También es deslumbrante la idea de que el cerebro tarda en madurar. Según algunos estudios, no termina de formarse hasta después de los treinta años. En la adolescencia comienza una “profunda poda neuronal”, es decir, los neurotransmisores inhibidores de la corteza prefrontal apagan aquellas conexiones que no son claramente útiles para manejarse en la vida. En los enfermos mentales y, según la neurobióloga Mara Dierssen, también en los artistas, esa maduración cerebral no se produce. “Tengo una cabeza como de quince años. Muchos me parecen. En ocasiones diría que ando por los diez”, escribe la autora.
Además, “las personas creativas también tienen una mayor relación con el sistema límbico, es decir, las emociones: tienden a emocionarse más”. Menciona a las PAS, las personas altamente sensibles, personas muy reflexivas, casi obsesivas, con una emocionalidad y empatía muy amplias. La autora cita a Proust para afirmar que "la lamentable y magnífica familia de los nerviosos es la sal de la tierra". Son las personas que piensan que “una sola existencia, por muy grande y muy buena que sea, siempre será una especie de cárcel, una mutilación de las otras posibles realidades, de los otros individuos que pudimos ser”. En uno de los muchos hallazgos del libro, Rosa Montero los llama "yonquis de la intensidad".
Al hilo de esta necesidad de vivir emociones fuertes, de ir más allá de la realidad cotidiana, la autora menciona un término del escritor francés Romain Rolland, que desconocía, “momento oceánico”, que define como “esos instantes de aguda y trascendente intensidad, cuando tu yo se borra y la piel, frontera de tu ser, se desvanece, de manera que te parece sentir que las células de tu cuerpo se expenden y se fusionan con las demás partículas del universo”. Cuenta Rosa Montero que “durante unos segundos te sientes al borde de la revelación, a punto de entender el secreto del mundo”. Los japoneses llaman a este instante de presencia total satori. En esos instantes, añade, "la realidad se nos despega de los ojos y de las manos, como un decorado teatral barato y mal sujeto a los bastidores de madera del escenario”.

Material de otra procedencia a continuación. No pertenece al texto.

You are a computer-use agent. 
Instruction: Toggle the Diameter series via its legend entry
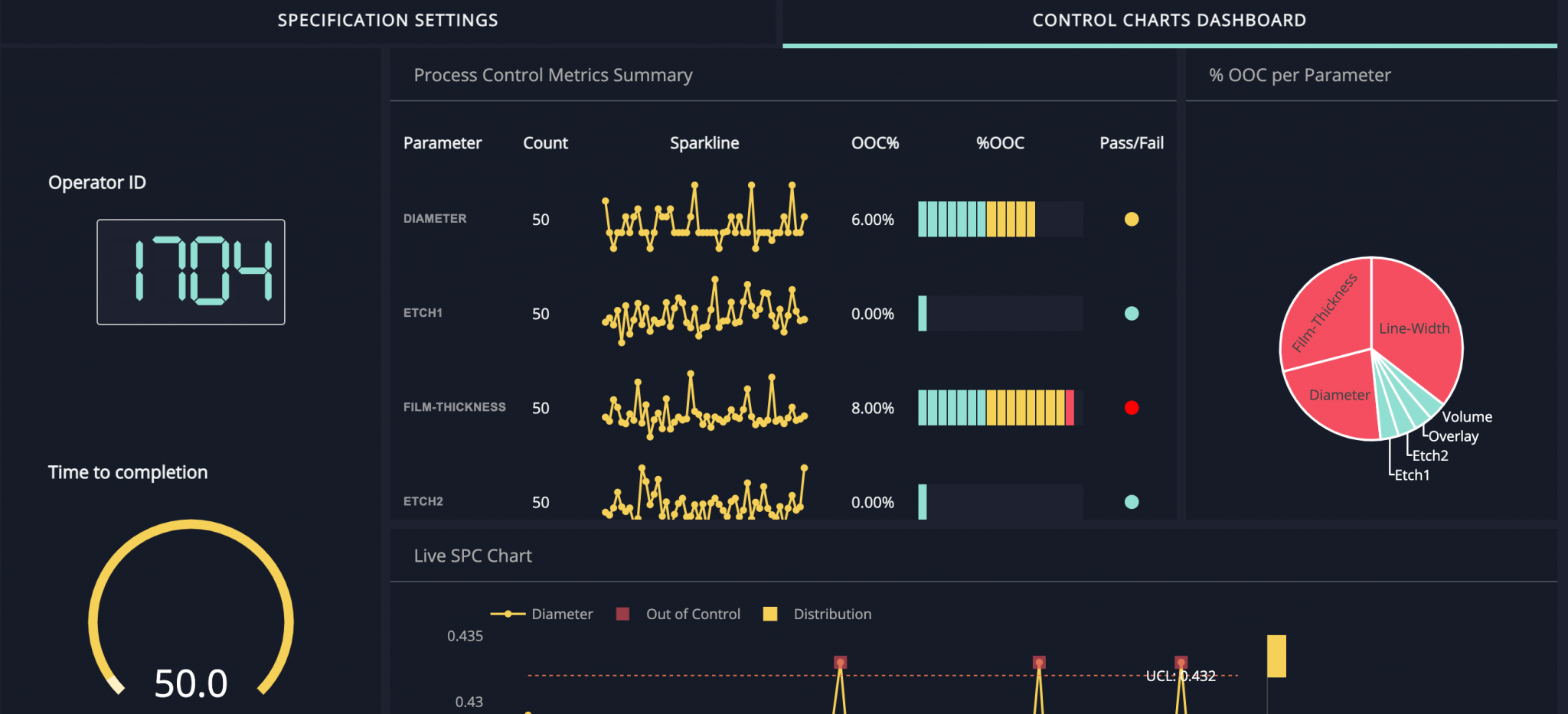pos(561,613)
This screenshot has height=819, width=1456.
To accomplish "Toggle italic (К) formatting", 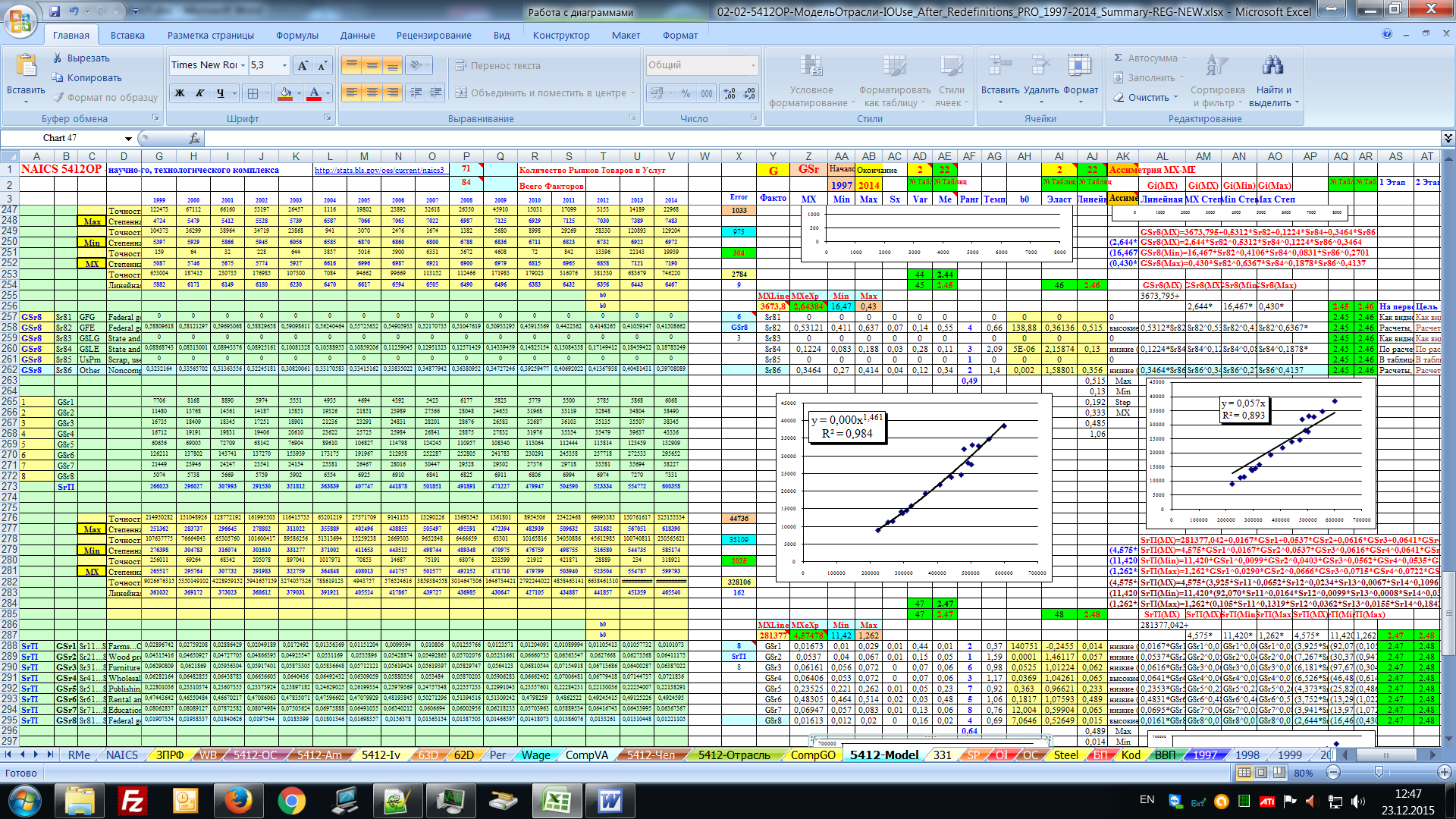I will [x=200, y=93].
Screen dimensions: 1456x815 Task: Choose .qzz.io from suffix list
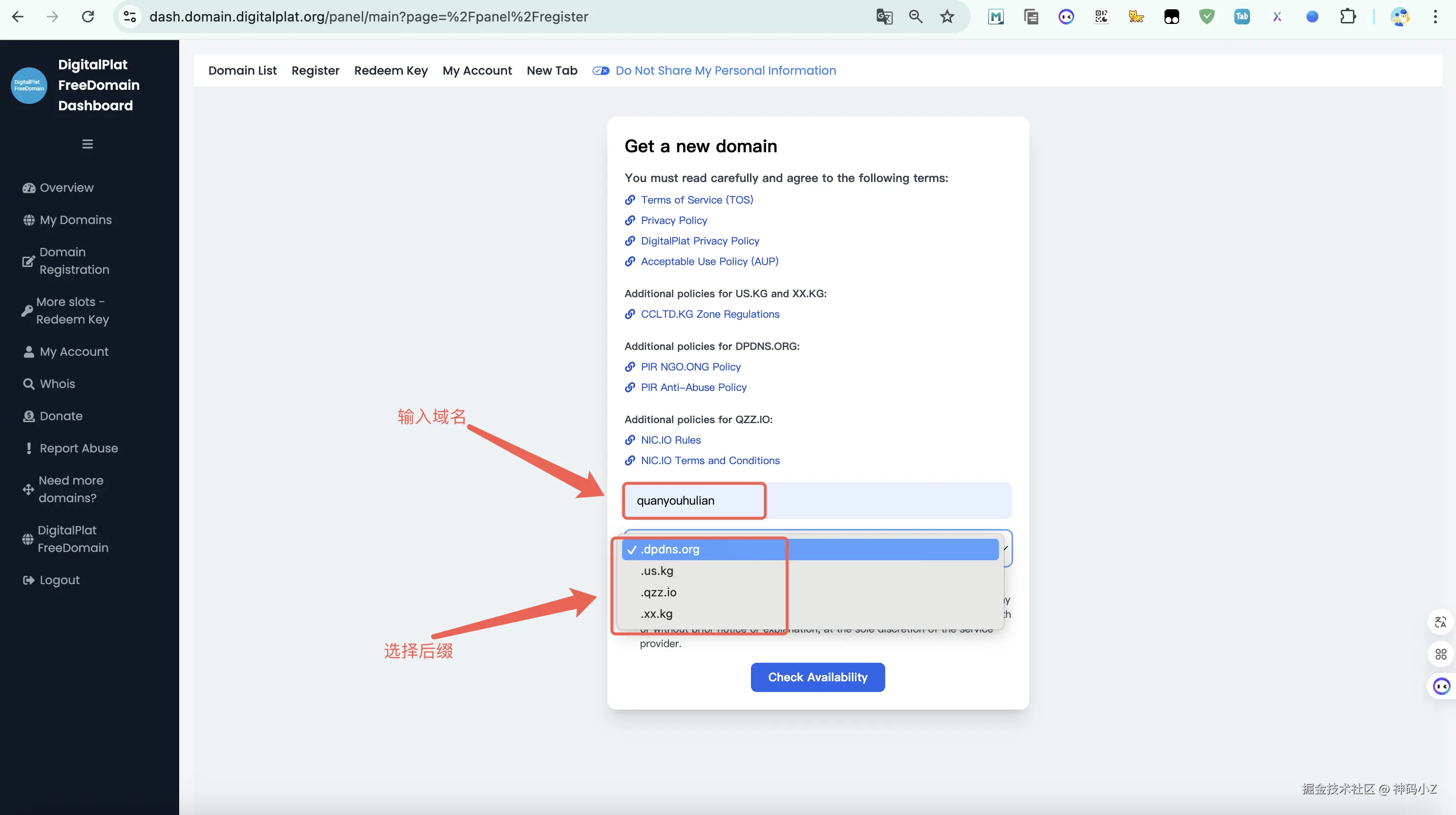(659, 592)
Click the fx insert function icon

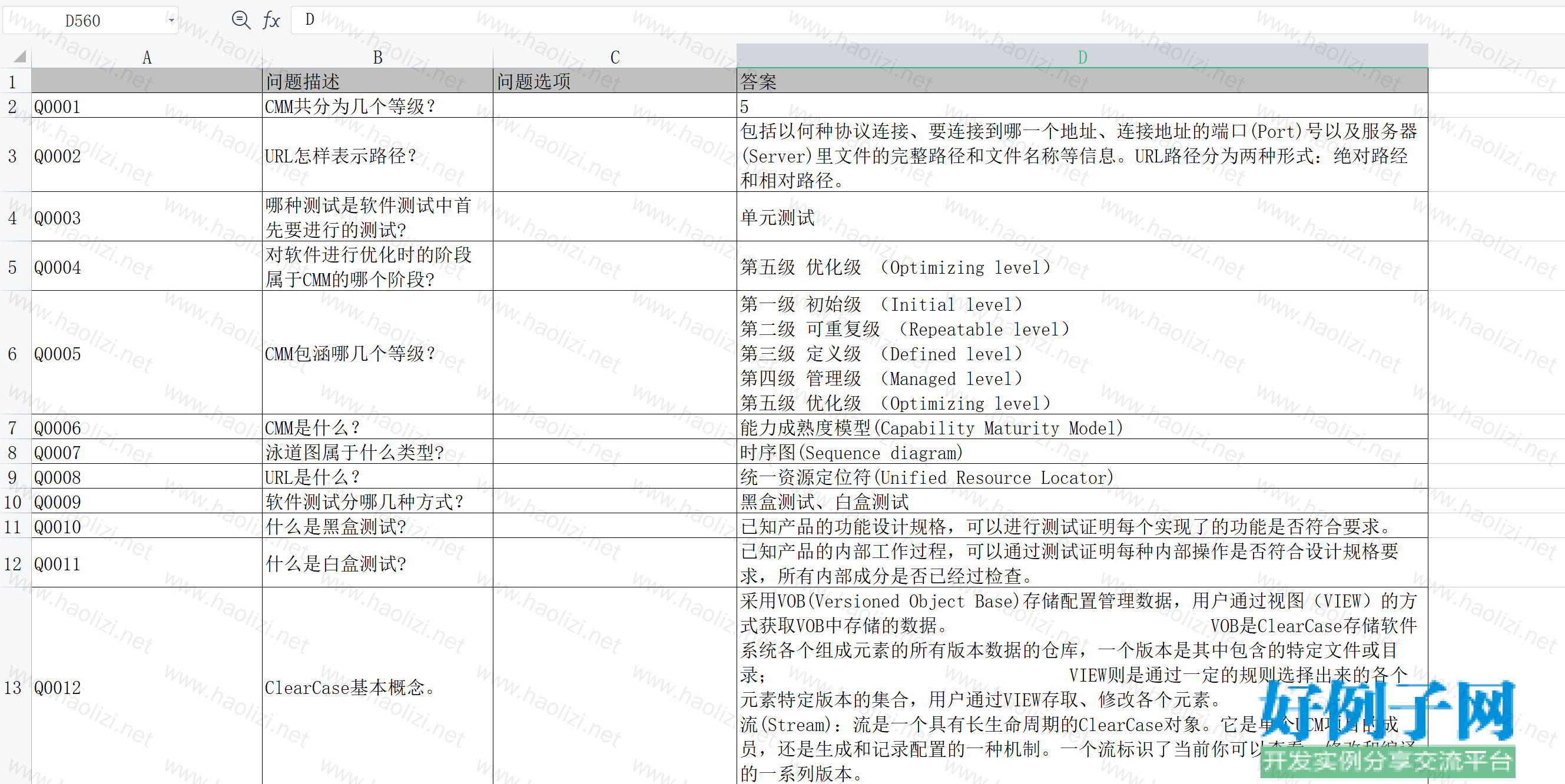point(271,21)
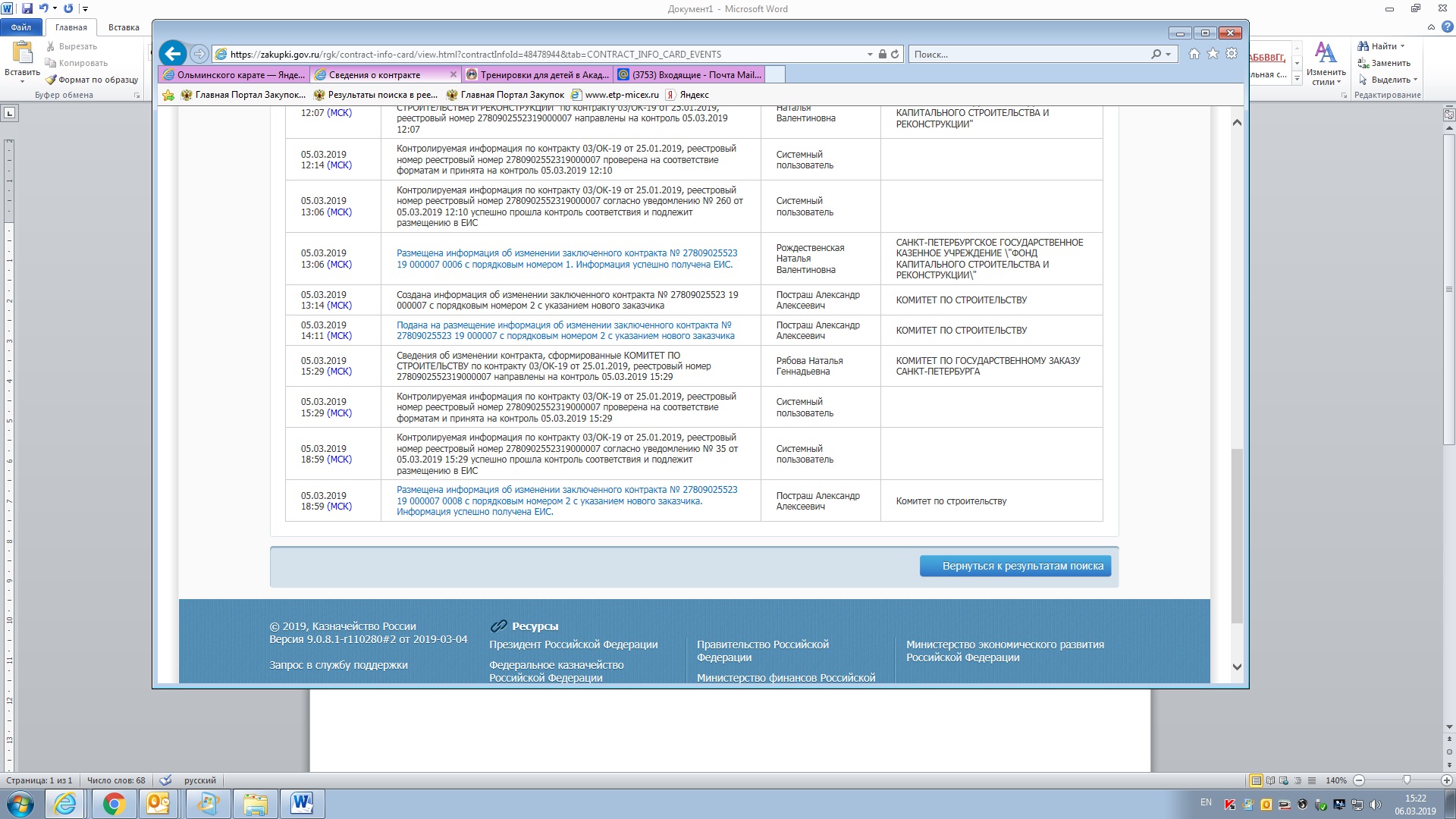Click the Word zoom slider handle
This screenshot has height=819, width=1456.
point(1407,780)
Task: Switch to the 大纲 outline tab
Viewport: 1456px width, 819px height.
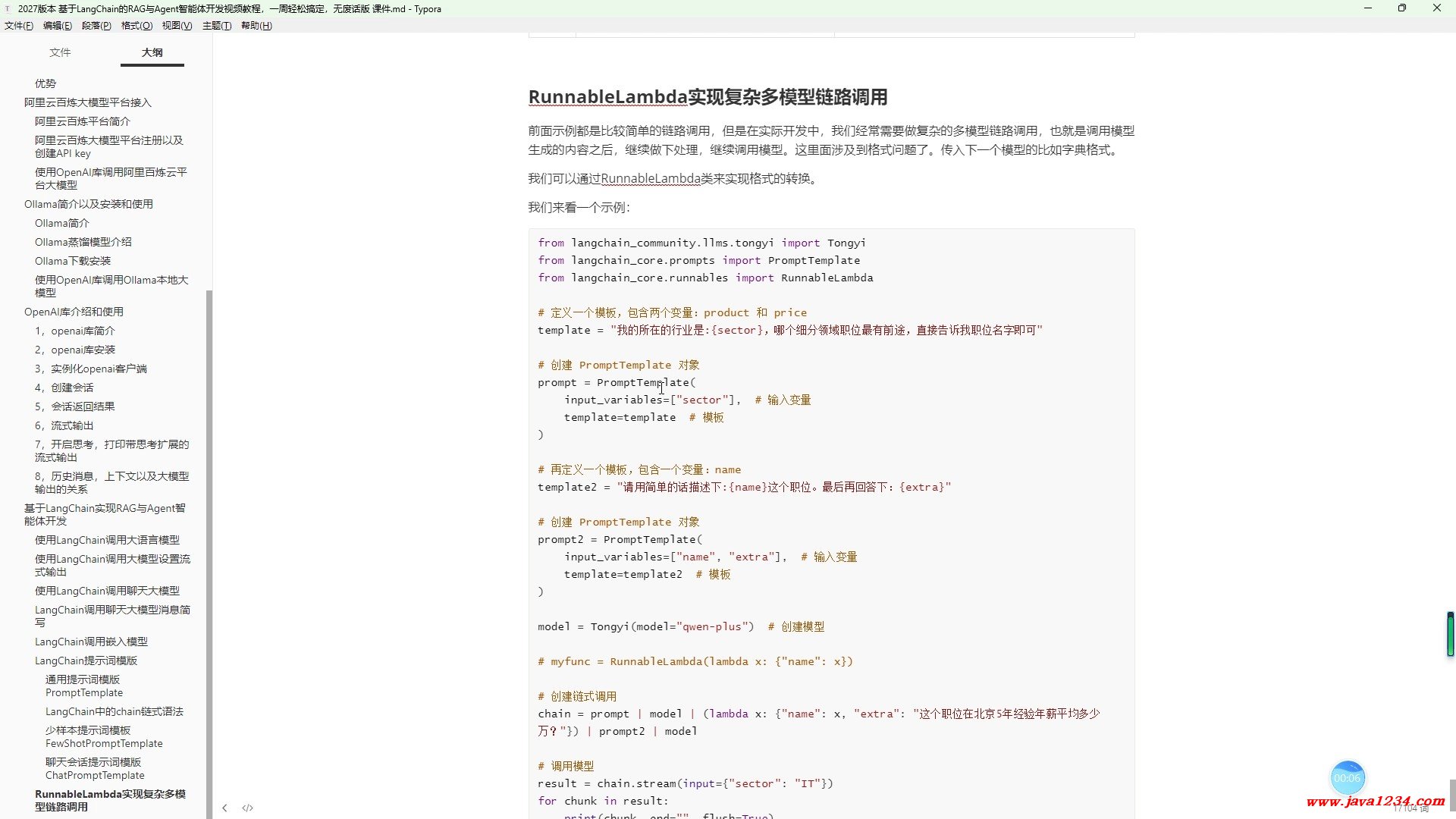Action: tap(152, 52)
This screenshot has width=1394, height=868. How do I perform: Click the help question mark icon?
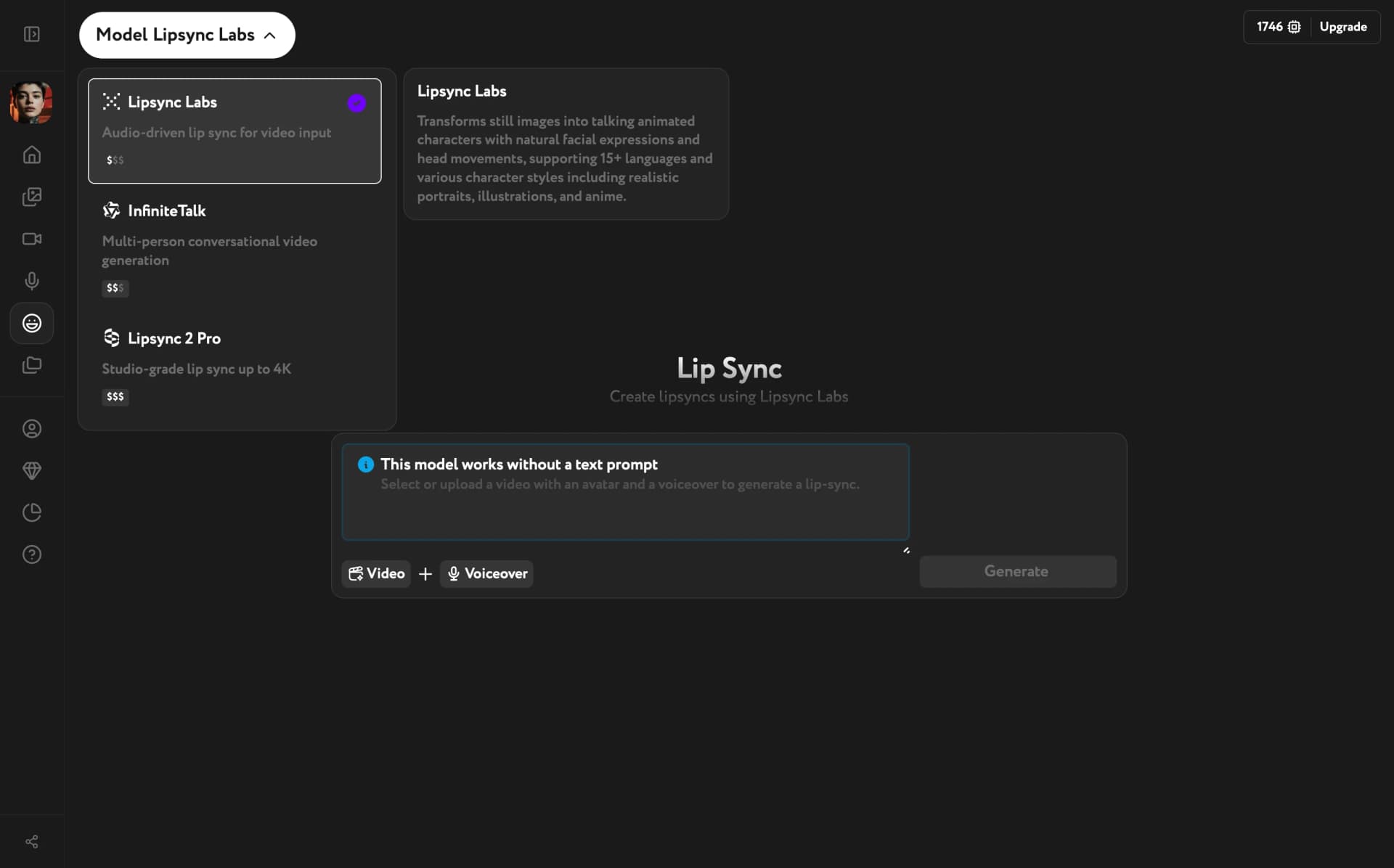click(31, 554)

Pero el libro es mucho más. Hay historias de impostores, hay ficción (no sabemos en qué parte del libro, pero la autora reconoce que no todo lo que cuenta aquí es real) y hay, sobre todo, muchas y muy interesantes historias de artistas con alguna clase de problema de salud mental. Es deslumbrante el pasaje en el que cuenta la relación entre Sylvia Plath y Ted Hughes, por ejemplo. O la historia de la la de la escritora neozelandesa Janet Frame, a la que estuvieron a punto de hacer una lobotomía y que sólo se salvó de ello gracias a que su primer libro de cuentos ganó un premio. Invita a la reflexión la parte dedicada al suicidio, en la que leemos una muy lúcida frase de Albert Camus: "nadie se da cuenta de que algunas personas gastan una energía tremenda simplemente para ser normales”.
Entre esos muchos artistas que cita la autora está Doris Lessing, a la que Rosa Montero entrevistó para El País en 1997, una entrevista que incluye al final del libro. El final de la entrevista y del propio libro es espléndido, insuperable. La autora pregunta a Lessing por el paso de los años, por cómo lleva la vejez. Esto responde ella:
“-Ya le he dicho antes que para mí usted es una especie de exploradora. Por favor, dígame que también a esa edad hay momentos en los que la vida resulta hermosa.
-Yo nunca pensé que la vida fuera hermosa.
-Pues entonces dígame por lo menos que todavía se conserva la curiosidad, y la excitación de conocer cosas nuevas, y el placer de escribir...
-Sí, eso sí. Todo eso se mantiene aún intacto.”